Coincidimos en París más tarde, cuando estaba ya refugiado en Argel. Fui testigo de una pelea casi física de Julen con David López Dorronsoro, en su casa de Neuilly y en presencia de su mujer, lo que hizo aquel debate especialmente desagradable. Por lo que allí se debatió y porque estábamos preparando la IV Asamblea, invité luego a David a que participara en ella y expusiera sus razones. Nunca habíamos tenido problemas para pasar la muga, pero en esa ocasión, camino de Bera y de la asamblea, dos guardias civiles nos salieron de un caserío y nos pusieron camino del cuartel, además de enviar aviso a través del chaval del caserío para que otros números salieran a nuestro encuentro. Julen y yo teníamos falsa documentación francesa, Pedré (Edur Arregi) y Xabier Imaz, venezolana, y David, probablemente, española. Fuimos Julen y yo los que iniciamos el zafarrancho con el guardia civil que nos vigilaba por detrás. Fueron Pedré e Imaz los que se echaron encima del que iba por delante. Mientras, David, entrenado solo a discusiones dialécticas parisinas, asistía desorientado al espectáculo. Una vez desarmados y desprendidos del naranjero y el fusil, le agarré del brazo y echamos a correr camino de Sara: me sentía responsable de su seguridad, pensaba en la mujer y las hijas que había dejado en Donibane. Perdimos de vista a Julen y él nos perdió a nosotros tras rompérsele las gafas que necesitaba para moverse por el mundo. Durante unos días pensamos que le habían capturado o que estaría muerto entre zarzas. Luego supimos que siguió casi a ciegas el curso de un riachuelo, calculando acertadamente que lo conduciría a una carretera; que oyó el ruido de motor de un coche, que le dio el alto, que se presentó como lo que era y le pidió ayuda: resultó ser de "los nuestros", que era como se identificaba entonces a los abertzales. Supimos luego que le acogieron y atendieron en la clínica Guimón de Bilbao y que, una vez curado, fue el único de nosotros que asistió a aquella postergada asamblea.

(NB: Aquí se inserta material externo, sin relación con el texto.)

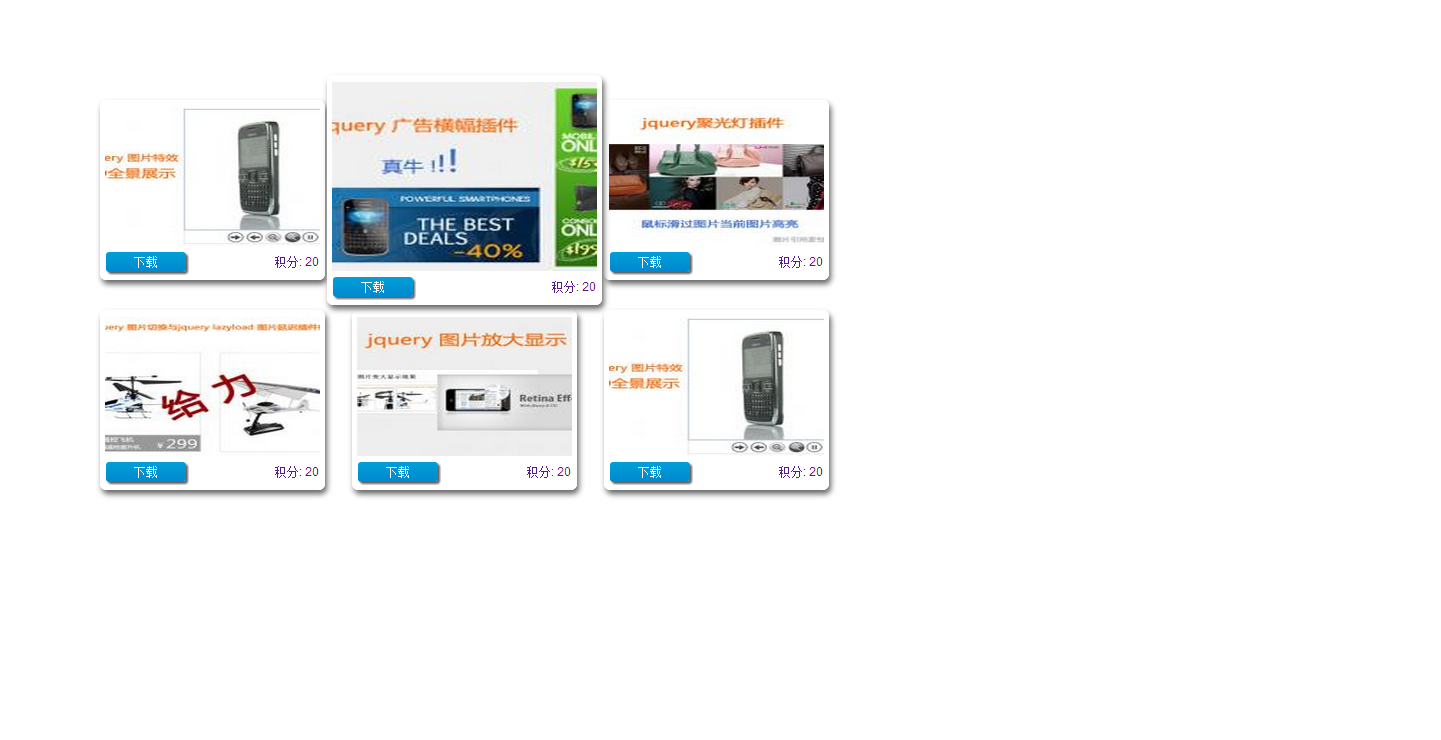Image resolution: width=1441 pixels, height=740 pixels.
Task: Click the Retina Effect iPhone image
Action: tap(505, 402)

Podría contar más historias de y con Julen, incluso en Caracas, pero la que tengo más presente es la que vivimos Pirri (Josemari Eguren) y yo en aquel bar de Arrasate en el que habíamos quedado citados y en cuya televisión vimos, no sé si poco antes o poco después, aquella portada de El Español de Fraga que tanta notoriedad nos regaló. Se suponía que éramos nosotros dos malos estudiantes condenados a vender colas y tratando de pasar lo más desapercibidos posible. Llegó Julen a desayunar con nosotros, pidió café y una pera, algo bastante extraño en aquel entorno, y pidió luego un cuchillo y tenedor para comérsela. La escena tuvo que ver seguramente con que unos días más tarde la señora del bar nos dijera que no querían problemas, que era mejor que abandonáramos la habitación que nos habían alquilado en el piso de su suegra.